What You Say and Think Defines the Life You’re Living
What you tell yourself matters. In a study published by the Journal of Clinical Psychological Science, researchers found that individuals who verbally expressed compassion and kindness toward themselves scored higher in mental and physical health than those who more critical. It’s surprising that words alone had the greatest influence on our health. Saying things such as, “Nothing ever works out for me,” or “It’s impossible to be upbeat with what’s happening in the world,” and, “No matter how hard I try, I get pushed right back down,” defines the choices you make and limits your ability to be creative and adventurous. Critical words affect our moods too, making us feel unmotivated, resentful, and angry at those who succeed.
The problem with letting your self-talk define your choices is that our feelings come and go. You may be in a place where you feel hopeless or sad, but these feelings will change, and the sadness should not define who you are. Saying, “I feel sad right now, but I understand this too shall pass,” is much more helpful to your health than saying, “I’m doomed, and everything is going wrong in my life.”

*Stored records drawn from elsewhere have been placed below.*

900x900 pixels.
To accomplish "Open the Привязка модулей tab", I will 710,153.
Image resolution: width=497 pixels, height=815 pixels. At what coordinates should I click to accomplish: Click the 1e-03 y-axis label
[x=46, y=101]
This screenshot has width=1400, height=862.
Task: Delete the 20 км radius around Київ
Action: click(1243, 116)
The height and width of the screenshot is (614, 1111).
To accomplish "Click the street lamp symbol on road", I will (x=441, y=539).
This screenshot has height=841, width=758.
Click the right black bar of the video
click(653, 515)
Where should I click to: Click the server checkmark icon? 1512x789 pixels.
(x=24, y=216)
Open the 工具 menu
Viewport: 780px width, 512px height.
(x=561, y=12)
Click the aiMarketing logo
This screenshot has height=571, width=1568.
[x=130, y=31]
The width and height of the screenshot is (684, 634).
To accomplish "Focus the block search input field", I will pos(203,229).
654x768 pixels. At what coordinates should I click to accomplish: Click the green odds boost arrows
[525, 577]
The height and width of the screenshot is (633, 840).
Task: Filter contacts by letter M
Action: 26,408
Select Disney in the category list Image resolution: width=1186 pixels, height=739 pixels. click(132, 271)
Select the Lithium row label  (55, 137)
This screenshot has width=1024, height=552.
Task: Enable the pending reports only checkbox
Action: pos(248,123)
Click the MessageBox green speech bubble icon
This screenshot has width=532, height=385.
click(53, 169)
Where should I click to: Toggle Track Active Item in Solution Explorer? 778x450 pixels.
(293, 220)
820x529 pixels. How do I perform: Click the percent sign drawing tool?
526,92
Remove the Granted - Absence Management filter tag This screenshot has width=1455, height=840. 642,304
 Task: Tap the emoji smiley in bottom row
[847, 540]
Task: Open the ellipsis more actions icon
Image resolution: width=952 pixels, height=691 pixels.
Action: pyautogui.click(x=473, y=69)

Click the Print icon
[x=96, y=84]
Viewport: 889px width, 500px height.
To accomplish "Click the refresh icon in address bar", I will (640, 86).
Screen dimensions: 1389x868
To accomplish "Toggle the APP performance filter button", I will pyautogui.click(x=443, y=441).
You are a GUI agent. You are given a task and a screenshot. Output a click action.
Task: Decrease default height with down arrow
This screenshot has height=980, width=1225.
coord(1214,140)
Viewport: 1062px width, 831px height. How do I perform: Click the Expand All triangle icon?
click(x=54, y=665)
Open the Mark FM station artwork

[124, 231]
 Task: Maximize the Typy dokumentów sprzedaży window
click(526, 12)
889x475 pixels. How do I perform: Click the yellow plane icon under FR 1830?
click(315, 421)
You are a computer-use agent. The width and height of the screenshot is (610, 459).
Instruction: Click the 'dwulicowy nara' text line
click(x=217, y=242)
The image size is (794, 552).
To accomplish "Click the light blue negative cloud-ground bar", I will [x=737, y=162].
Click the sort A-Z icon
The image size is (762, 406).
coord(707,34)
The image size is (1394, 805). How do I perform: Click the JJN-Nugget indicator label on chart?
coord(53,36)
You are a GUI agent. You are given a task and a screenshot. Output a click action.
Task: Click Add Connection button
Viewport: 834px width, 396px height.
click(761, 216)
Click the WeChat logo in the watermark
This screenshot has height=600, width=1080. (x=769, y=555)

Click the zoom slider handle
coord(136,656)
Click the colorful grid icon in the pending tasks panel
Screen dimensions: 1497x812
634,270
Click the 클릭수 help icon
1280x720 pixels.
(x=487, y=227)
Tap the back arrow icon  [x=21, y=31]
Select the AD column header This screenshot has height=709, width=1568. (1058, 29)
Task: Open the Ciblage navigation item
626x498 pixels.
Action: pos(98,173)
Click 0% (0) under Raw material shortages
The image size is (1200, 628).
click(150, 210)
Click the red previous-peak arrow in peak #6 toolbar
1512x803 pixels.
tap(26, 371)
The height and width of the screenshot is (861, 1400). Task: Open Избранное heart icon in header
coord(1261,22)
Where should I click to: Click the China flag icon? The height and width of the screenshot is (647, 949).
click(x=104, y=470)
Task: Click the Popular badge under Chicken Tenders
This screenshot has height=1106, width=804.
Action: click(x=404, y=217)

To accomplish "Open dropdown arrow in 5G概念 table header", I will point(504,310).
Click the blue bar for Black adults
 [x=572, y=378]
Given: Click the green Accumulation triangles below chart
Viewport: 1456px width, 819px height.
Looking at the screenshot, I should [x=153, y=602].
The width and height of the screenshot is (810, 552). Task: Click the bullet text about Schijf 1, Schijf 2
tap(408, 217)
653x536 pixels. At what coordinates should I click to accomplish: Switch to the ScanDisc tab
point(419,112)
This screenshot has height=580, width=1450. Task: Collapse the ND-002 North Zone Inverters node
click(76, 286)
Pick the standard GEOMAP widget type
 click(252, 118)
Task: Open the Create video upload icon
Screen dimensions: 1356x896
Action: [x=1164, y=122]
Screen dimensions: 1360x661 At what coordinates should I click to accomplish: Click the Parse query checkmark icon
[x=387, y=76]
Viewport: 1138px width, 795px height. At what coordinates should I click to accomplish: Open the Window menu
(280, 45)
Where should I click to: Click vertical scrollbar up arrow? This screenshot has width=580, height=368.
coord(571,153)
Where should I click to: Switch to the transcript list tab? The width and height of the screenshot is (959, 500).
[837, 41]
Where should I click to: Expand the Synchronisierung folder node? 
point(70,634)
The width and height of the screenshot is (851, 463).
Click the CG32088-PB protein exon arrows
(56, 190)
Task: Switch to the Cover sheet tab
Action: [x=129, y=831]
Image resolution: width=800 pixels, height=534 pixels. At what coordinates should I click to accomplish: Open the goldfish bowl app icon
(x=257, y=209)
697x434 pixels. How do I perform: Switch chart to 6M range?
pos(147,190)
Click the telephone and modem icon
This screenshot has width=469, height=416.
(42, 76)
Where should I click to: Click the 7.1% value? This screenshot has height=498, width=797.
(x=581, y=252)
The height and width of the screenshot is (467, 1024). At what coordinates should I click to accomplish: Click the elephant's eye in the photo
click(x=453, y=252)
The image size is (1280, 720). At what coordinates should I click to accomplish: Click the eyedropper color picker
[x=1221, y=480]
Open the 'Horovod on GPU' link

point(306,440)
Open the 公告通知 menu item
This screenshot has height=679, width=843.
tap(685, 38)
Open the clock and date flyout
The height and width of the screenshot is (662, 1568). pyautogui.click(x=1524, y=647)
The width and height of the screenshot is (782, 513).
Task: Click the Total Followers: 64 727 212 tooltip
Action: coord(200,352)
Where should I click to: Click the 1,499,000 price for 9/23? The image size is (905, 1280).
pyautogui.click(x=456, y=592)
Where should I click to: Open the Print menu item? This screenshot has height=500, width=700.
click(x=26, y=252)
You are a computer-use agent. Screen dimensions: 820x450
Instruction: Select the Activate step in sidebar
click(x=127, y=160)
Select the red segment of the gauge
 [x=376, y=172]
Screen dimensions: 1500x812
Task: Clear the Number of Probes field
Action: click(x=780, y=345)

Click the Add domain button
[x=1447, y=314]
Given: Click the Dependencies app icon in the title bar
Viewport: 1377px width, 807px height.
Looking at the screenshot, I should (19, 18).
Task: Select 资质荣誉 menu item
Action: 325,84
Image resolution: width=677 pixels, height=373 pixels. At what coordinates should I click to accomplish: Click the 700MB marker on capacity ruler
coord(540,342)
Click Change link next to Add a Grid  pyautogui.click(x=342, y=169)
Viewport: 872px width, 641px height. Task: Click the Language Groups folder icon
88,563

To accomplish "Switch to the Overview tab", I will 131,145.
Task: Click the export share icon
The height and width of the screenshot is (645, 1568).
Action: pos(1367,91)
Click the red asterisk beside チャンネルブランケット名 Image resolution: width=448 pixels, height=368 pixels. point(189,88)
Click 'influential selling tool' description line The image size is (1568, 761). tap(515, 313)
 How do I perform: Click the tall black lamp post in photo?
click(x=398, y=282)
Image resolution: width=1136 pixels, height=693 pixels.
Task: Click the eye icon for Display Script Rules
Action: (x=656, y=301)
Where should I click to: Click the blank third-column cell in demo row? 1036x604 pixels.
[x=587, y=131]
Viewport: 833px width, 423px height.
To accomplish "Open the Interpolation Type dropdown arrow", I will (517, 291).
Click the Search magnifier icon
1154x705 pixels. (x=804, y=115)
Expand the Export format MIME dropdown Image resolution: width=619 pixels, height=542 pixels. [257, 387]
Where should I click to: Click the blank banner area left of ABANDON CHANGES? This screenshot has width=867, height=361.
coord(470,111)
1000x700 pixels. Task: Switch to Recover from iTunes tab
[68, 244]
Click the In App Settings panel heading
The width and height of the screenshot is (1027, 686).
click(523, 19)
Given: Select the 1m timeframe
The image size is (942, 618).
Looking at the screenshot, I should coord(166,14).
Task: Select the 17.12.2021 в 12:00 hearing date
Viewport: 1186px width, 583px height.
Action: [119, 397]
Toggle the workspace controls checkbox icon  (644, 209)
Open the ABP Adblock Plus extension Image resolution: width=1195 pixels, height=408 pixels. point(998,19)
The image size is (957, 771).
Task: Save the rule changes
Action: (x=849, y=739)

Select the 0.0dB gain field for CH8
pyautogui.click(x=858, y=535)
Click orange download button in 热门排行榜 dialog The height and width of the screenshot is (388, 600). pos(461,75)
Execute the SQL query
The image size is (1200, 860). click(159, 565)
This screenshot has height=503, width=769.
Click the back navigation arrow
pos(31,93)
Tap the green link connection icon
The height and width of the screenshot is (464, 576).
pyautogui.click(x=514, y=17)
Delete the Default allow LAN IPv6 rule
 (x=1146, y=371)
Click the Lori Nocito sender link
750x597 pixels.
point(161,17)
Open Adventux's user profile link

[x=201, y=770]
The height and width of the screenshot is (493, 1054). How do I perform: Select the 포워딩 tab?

When we use negative words, we turn ourselves into victims rather than survivors! Feeling like a victim can lower your immune system, making you more susceptible to illness. If you’re feeling less motivated and excited about life, these suggestions can help you choose a more compassionate way to think and talk about your life.
Notice things about yourself and your life that you like. List at least 2 to 3 traits you admire about yourself. When is the last time you helped someone by listening or being there for them? We need positive memories of things we do well.
Drown out the critical inner voice. Everyone has a critical voice, but your critical voice shouldn’t be louder than the positive voice. They are just thoughts, and they wash over you like feelings. Acknowledge them but let them go. They are fear-based and only weaken you.
Learn to appreciate your body. Your body is more than a sex symbol. Give it the respect it deserves for all it does for you. Stop allowing limited views of beauty to control your opinion of your body.
Forgive yourself when you make a mistake. Mistakes are an opportunity to grow. No one succeeds without them. The sooner you forgive yourself, the sooner you will have compassion to forgive others. Holding yourself or someone else hostage for a mistake they made in the past is analogues to trying to stop time…you cannot.
Be kind to others. When you use words to express kindness, it lowers your stress score, making you feel better about yourself. This promotes more compassionate feelings back to you, making you less critical of yourself.
With advances in mind-body research, we are learning the intricacies between the words we use to describe ourselves and our lives and their effects on the way we experience situations. Work done in preventive medicine is teaching patients about the importance of what they say to themselves during chronic illness. Showing compassion to yourself and those around you creates a sense of wellbeing, healing, and emotional and physical health.